◆ GIVEN DATA:
%%

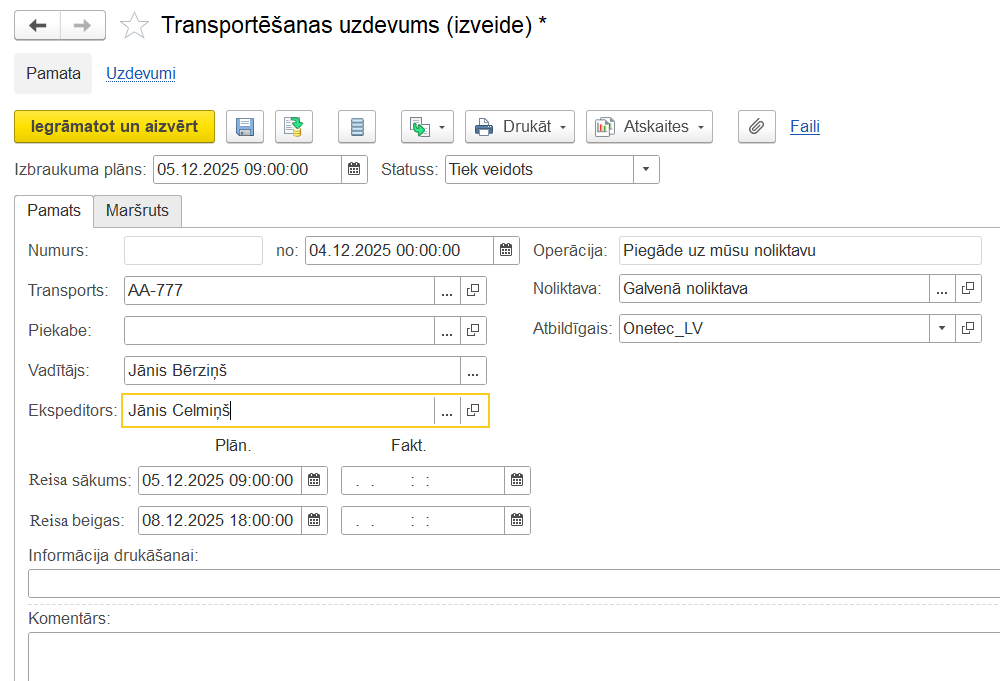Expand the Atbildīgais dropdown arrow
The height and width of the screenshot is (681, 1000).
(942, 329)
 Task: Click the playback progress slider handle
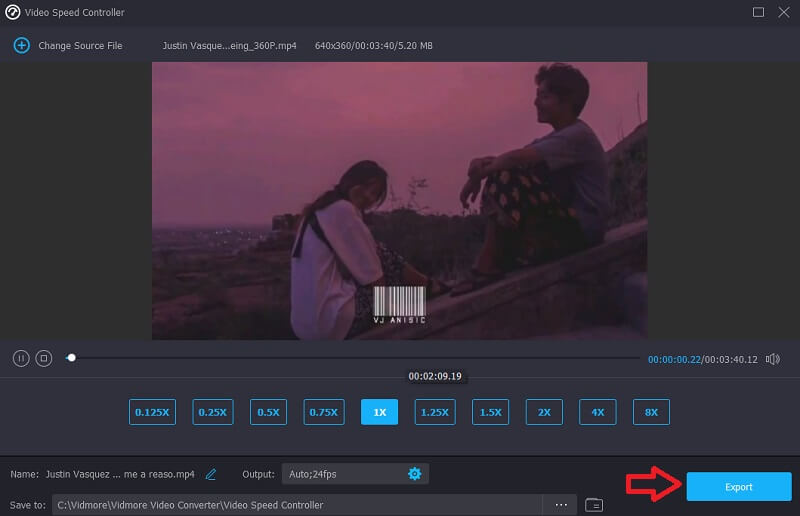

%%
%%

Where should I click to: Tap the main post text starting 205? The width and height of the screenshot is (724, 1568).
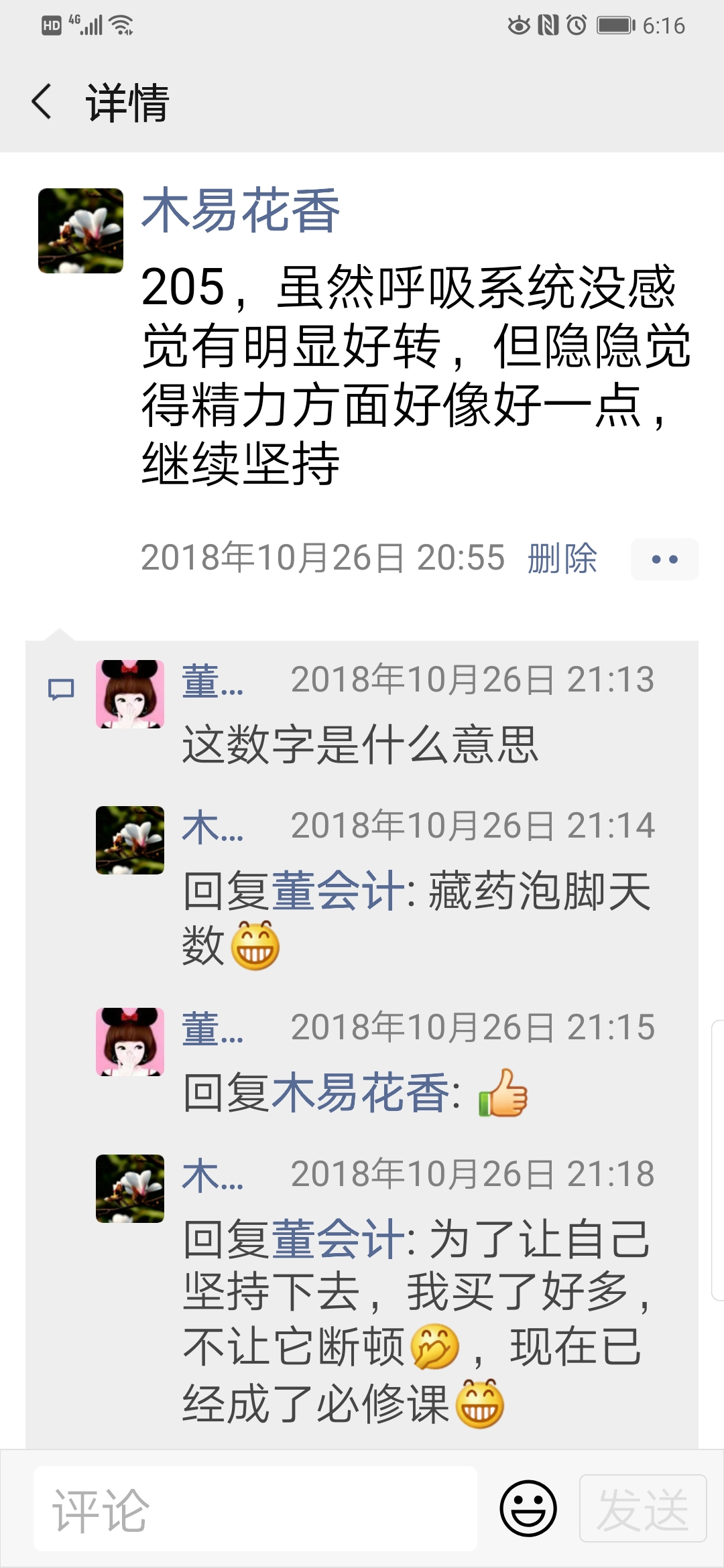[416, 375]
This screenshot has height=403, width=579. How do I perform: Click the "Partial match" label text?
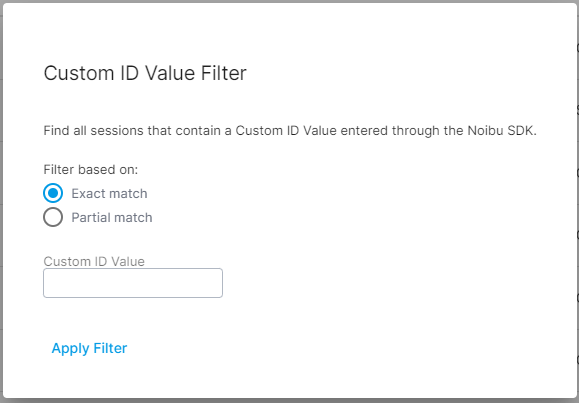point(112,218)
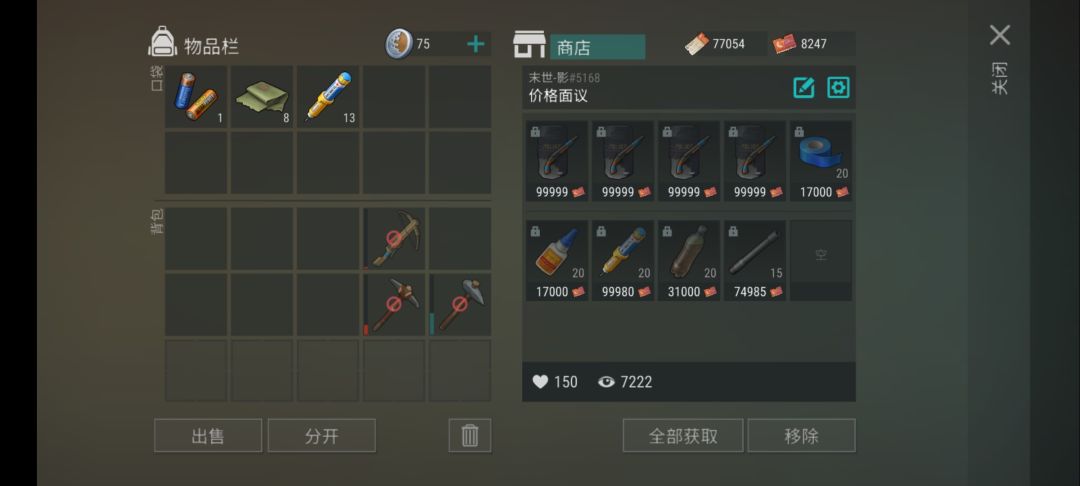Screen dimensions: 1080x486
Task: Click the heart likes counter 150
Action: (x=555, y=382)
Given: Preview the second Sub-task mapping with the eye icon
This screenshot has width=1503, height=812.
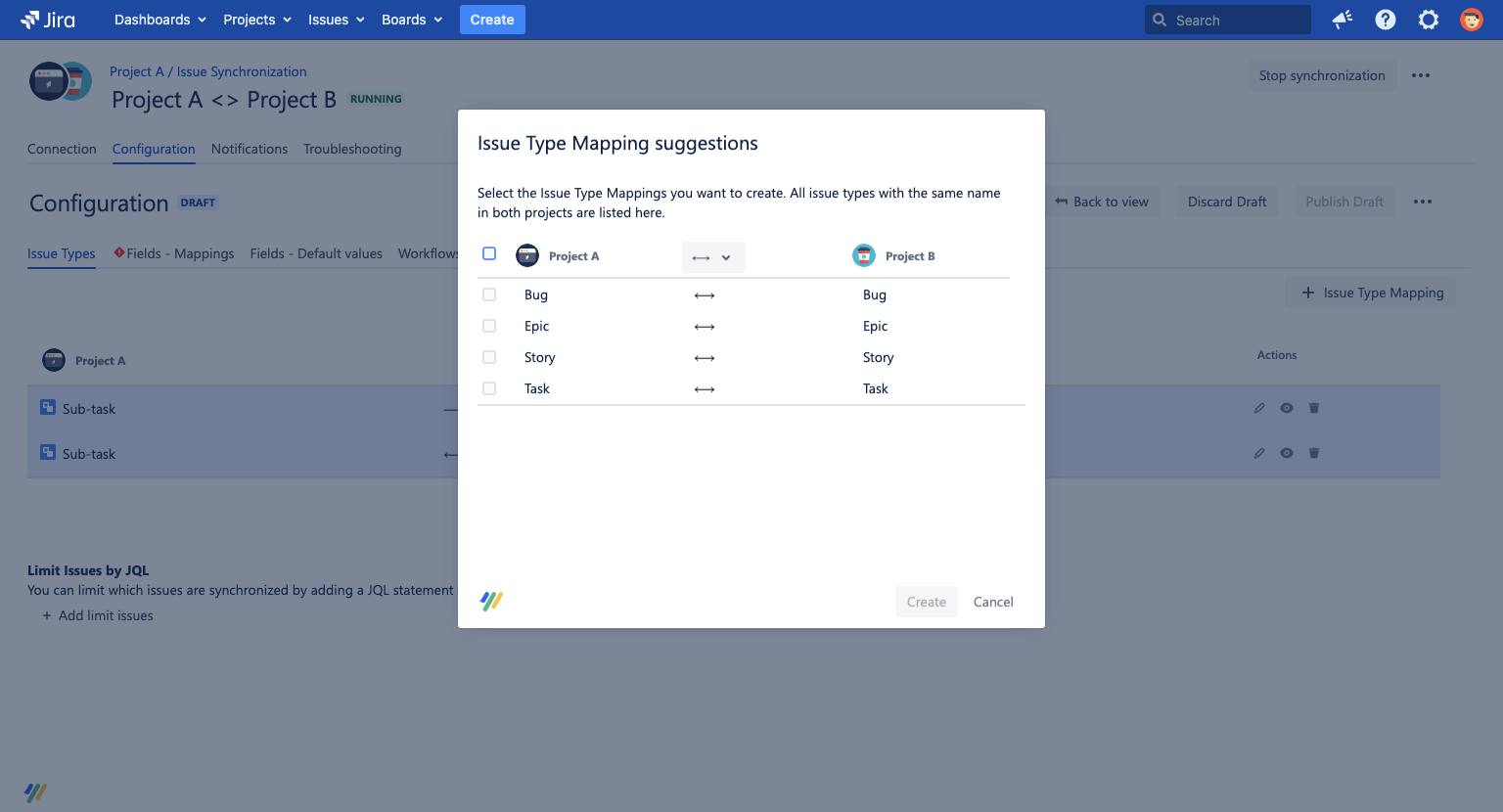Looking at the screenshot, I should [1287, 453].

%%

◆ DIRECTIONS FOR THIS TASK:
Lines from the one above containing "This screenshot has height=403, width=579." down to the one containing "Given: Preview the" should be transcribed exactly, with both ends kept and no pictures.

◆ YOUR RESPONSE:
This screenshot has height=403, width=579. How do I perform: Click the "Partial match" label text?
point(112,218)
Screen dimensions: 1080x486
Task: Click the heart likes counter 150
Action: (x=555, y=382)
Given: Preview the second Sub-task mapping with the eye icon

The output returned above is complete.